Washington had warned Tehran that if no agreement was reached, Iran's nuclear program would be referred to the U.N. Security Council at the next meeting of the International Atomic Energy Agency (IAEA) Board of Governors.

"The agreement is the outline of future cooperations between Iran and the EU in political, economic, security and confidence-building spheres," Mousavian said.

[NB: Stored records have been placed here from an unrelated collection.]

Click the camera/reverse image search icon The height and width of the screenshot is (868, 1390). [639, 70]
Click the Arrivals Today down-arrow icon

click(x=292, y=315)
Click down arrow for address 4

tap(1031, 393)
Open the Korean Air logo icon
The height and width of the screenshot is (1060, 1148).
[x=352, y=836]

EU spokeswoman Ewa Hedlund confirmed that an agreement was reached Saturday on a "technical level," but she would not comment on details of its substance until it has the "political blessing by the governments in the four countries."

A spokesman for the French foreign ministry also confirmed the breakthrough, saying there was "considerable progress towards a provisional agreement."

Once the agreement is approved by the four capitals, expert-level talks about specific cooperation will begin.

It was not clear just how the two sides have resolved their difference over the EU demand that Iran suspend uranium enrichment activities -- something Iran has repeatedly said that it would not do for a sustained period.

Iran has said any suspension would be short-lived and only with the aim of building confidence between Tehran and the international community.